That's not to say it doesn’t slip though, for when it isn’t in a case it seeks the company of a floor with an almost fanatical drive. The plastic also has a tendency to collect fingerprints with gusto, so it is worth investing in a microfiber cloth to carry around.
At 172g, the Realme 3 Pro is a chunky monkey even if it doesn’t quite feel that in the hand, while the 6.3-inch screen is certainly quite immersive.
The back comes in two different colors, we received the ‘Nitro Blue’ edition (your other choice is Lightning Purple). Each of these different paint jobs capture the light in interesting ways, shifting between different angles.
Small colored accents can also be found around the rear camera housing, with various other small touches throughout. Despite the plastic body, this device does go some way to justify itself as premium, even if in the budget space.
Other small touches are a little odd however, and do annoy. The presence of a microUSB port is mystifying, and the factory-fitted screen protector does seem to have slight issues with its oleophobic coating - fingerprint free it is not.
We did enjoy, however, the presence of dual-SIM capability along with microSD card support, though the lack of NFC is surprising, given how ubiquitous contactless payments have become.
The Realme 3 Pro doesn’t feel quite as much of a polished jewel as the iPhone XS, however like the Pocophone F1 it is a device which feels built to take the challenges of life, and is a breath of fresh air as a result. Glass may be beautiful, but it is certainly not as practical.
- Full HD+ resolution
- Bright enough for most scenarios
- Lots of tuning options
The Realme 3 Pro’s 6.3-inch screen comes with a 1080 x 2340 resolution, putting it roughly in line with most modern phones. This means a small trade-off in resolution compared to QHD+ handsets, for a corresponding boost in both battery power and performance.
At its normal setting, we found colors on the Realme 3 Pro a little warm, though not in an unpleasant way.
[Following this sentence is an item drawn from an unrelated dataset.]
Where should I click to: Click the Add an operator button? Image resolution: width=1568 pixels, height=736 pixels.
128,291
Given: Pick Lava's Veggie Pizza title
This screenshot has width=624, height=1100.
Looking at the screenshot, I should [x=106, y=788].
A color calibration tool is present in the settings for those who like to tweak, however most will be happy with how it looks straight out of the box.
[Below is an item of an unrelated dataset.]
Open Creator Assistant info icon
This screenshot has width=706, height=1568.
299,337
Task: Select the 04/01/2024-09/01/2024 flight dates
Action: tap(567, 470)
As for brightness, the device certainly gets bright enough for indoor use, and we had no issue with it in most environments. It does struggle in strong sunlight however, but for the price point it is a very competent showing. Viewing angles too are strong, as one would expect from an IPS panel.
For some, something which may also be of interest is the array of options made available through the ‘Night Light’ mode. This allows the color temperature to be tweaked for night viewing manually, and even offers the option to go grayscale for reading.